AUFGABENSTELLUNG: In welcher Maßeinheit wird laut dem Ausgangstext über radioaktive Strahlung die Äquivalentdosis angegeben?

AUSGANGSTEXT:
Um die gesundheitsschädliche Wirkung einer radioaktiven Substanz bewerten zu können, kommt es darauf an, welche Art von Strahlen beim Zerfall freigesetzt werden. Alpha- und Beta-Strahler wirken nur auf kurze Distanzen, Gamma-Strahlen hingegen können sogar Bleiplatten durchdringen.

Das bedeutet aber nicht, dass ein Alphastrahler weniger gefährlich ist. Gelangen Alpha- oder Betastrahler zum Beispiel mit der Atemluft oder dem Essen in den Körper und setzt sich in der Lunge oder der Schilddrüse fest, können sie dort Krebs auslösen. Wichtig ist daher auch immer, ob und wo die Radionuklide im Körper abgelagert oder eingebaut werden. Ein einzelner Betastrahler wie etwa das radioaktive Wasserstoffisotop H-3, auch Tritium genannt, als Baustein eines Gens kann dort zum Beispiel zum Krebsauslöser werden.

Um die Strahlenbelastung biologischer Organismen messen zu können, wurde die sogenannte Äquivalentdosis eingeführt, die Maßeinheit dafür ist Sievert (Sv). Bei den Angaben in Sievert ist die biologische Wechselwirkung einer radioaktiven Substanz mit berücksichtigt.

BEREITGESTELLTE DATEN:
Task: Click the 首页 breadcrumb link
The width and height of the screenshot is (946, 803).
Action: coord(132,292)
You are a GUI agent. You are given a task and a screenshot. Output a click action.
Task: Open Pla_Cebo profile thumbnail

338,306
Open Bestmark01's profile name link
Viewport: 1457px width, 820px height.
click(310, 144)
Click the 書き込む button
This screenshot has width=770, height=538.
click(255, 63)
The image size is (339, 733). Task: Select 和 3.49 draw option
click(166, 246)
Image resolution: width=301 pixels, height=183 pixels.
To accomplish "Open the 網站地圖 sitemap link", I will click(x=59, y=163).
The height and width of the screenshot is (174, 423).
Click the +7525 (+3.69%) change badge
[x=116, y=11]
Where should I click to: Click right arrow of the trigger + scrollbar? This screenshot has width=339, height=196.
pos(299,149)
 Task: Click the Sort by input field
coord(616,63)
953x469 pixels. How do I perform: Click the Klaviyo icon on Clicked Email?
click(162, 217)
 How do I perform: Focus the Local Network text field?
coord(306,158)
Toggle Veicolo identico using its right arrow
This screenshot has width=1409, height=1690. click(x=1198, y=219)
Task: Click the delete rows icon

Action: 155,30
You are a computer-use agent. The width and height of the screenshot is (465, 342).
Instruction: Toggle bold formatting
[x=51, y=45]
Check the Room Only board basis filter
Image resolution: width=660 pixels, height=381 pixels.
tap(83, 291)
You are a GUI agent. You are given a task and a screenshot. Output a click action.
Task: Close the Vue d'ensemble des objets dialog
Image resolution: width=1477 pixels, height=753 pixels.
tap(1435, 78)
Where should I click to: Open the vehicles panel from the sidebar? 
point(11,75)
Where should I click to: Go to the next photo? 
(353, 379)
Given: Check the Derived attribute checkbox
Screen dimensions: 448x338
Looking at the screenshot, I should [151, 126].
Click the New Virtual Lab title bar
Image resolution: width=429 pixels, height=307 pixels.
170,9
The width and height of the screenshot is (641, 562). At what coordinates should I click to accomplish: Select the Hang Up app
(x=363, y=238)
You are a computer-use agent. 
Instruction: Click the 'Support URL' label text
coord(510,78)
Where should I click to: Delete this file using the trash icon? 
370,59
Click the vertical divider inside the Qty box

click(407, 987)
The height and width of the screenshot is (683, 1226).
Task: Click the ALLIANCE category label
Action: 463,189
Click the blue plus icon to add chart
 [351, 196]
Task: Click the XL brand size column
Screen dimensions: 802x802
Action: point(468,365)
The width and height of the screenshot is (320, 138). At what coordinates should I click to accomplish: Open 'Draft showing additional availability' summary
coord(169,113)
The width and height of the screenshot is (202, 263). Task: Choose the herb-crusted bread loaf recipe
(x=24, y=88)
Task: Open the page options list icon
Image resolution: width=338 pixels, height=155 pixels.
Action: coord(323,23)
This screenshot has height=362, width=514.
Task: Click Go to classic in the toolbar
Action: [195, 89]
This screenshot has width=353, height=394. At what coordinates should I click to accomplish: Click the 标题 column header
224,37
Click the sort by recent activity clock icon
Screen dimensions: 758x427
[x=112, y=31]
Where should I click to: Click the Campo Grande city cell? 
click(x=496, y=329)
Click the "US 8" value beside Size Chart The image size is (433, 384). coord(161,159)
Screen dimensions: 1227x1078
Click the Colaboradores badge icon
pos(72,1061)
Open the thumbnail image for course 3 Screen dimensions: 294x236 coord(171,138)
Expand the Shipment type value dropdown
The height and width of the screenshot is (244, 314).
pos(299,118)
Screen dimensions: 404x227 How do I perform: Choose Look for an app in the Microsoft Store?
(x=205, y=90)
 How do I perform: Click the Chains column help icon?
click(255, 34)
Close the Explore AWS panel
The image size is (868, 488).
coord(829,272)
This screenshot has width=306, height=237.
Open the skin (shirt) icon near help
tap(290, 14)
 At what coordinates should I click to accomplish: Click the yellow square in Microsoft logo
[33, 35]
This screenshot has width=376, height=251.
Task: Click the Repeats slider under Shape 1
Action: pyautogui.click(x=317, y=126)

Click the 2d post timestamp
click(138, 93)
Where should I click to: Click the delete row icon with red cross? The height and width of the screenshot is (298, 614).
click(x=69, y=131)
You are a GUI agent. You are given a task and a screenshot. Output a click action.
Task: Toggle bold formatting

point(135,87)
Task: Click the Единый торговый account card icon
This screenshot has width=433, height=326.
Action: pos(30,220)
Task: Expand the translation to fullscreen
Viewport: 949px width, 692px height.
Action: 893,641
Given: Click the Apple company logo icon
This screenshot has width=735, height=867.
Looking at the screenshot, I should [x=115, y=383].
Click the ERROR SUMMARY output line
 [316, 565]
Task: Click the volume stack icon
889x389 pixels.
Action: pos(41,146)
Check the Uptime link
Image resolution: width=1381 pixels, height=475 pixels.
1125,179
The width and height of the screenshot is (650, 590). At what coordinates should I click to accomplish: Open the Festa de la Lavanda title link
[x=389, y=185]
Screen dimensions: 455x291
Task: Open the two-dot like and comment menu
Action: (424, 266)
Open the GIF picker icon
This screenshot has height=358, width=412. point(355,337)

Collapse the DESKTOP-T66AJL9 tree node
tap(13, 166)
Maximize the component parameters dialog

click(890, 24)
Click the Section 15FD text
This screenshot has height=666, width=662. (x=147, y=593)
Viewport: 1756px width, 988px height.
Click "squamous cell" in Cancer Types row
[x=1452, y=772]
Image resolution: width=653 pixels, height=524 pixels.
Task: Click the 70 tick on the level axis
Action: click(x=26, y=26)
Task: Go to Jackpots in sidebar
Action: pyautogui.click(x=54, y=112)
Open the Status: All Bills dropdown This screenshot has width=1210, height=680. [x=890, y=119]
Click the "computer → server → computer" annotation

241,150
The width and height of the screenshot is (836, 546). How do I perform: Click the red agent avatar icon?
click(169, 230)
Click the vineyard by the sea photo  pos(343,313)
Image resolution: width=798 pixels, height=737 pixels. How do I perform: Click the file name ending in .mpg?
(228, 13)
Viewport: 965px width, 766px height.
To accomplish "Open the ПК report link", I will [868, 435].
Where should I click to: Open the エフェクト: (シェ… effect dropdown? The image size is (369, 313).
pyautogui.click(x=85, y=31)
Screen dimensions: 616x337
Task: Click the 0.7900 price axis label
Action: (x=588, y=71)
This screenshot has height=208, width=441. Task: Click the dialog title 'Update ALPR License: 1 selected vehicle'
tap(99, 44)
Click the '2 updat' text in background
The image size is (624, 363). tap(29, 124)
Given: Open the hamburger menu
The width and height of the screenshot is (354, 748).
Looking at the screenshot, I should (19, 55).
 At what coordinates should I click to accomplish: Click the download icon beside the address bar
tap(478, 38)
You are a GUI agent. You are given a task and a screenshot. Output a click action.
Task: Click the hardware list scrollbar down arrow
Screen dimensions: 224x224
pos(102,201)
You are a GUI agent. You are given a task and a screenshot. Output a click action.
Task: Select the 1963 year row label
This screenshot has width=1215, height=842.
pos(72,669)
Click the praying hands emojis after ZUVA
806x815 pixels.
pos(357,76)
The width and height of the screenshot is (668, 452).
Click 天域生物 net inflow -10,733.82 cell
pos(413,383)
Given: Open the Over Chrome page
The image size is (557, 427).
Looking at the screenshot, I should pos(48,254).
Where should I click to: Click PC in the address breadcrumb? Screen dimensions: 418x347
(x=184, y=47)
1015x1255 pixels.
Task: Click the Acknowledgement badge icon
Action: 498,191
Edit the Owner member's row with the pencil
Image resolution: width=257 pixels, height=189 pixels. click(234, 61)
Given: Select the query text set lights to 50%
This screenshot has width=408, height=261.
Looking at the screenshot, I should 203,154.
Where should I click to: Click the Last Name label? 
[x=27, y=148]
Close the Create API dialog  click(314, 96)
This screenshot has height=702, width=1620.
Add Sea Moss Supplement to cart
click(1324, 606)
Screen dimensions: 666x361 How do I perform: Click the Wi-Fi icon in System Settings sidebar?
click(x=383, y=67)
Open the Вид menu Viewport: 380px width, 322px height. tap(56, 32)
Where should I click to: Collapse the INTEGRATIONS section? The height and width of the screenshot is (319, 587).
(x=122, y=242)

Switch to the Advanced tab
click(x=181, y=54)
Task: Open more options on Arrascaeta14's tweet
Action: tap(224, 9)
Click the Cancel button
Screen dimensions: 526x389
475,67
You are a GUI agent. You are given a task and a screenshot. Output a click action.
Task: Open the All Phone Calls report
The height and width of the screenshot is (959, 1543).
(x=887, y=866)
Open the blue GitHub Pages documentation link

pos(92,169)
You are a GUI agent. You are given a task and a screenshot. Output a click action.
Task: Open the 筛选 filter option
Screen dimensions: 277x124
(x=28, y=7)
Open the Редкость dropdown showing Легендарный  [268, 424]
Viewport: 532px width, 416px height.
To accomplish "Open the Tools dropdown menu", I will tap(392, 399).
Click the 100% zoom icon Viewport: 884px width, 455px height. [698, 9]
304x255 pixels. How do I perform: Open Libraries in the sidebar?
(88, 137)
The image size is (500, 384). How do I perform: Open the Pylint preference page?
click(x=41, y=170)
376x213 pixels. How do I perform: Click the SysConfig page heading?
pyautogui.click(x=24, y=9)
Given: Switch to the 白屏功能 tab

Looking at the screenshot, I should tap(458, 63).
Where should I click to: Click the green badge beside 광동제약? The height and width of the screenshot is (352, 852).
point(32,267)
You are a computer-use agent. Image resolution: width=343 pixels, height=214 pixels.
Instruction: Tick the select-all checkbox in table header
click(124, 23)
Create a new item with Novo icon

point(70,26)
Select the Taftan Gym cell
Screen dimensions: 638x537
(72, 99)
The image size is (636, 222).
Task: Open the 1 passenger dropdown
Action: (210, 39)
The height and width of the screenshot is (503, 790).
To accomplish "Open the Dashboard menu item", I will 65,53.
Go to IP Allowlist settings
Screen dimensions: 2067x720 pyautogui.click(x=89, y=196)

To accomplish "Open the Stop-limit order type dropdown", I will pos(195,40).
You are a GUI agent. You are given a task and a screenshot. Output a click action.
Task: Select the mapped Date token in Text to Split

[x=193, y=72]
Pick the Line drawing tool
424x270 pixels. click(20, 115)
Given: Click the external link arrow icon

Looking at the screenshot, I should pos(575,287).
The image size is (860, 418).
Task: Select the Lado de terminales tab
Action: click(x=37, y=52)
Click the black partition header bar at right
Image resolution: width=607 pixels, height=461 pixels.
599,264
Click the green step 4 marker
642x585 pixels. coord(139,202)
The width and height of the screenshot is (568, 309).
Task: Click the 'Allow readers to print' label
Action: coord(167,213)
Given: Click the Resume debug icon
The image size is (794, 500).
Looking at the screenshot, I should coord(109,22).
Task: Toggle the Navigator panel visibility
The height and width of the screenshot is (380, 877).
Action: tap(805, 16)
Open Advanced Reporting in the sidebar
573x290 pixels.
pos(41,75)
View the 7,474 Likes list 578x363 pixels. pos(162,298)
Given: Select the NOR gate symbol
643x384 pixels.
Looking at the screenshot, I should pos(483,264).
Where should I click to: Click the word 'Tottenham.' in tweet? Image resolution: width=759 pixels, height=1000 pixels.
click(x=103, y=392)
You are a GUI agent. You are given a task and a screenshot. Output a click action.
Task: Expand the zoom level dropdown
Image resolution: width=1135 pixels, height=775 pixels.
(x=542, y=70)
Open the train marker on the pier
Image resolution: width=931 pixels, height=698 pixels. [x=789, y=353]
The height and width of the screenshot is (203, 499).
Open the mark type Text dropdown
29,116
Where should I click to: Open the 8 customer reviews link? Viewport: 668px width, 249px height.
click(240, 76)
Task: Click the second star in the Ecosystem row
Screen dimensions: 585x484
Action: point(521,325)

ANTWORT: In Sievert (Sv).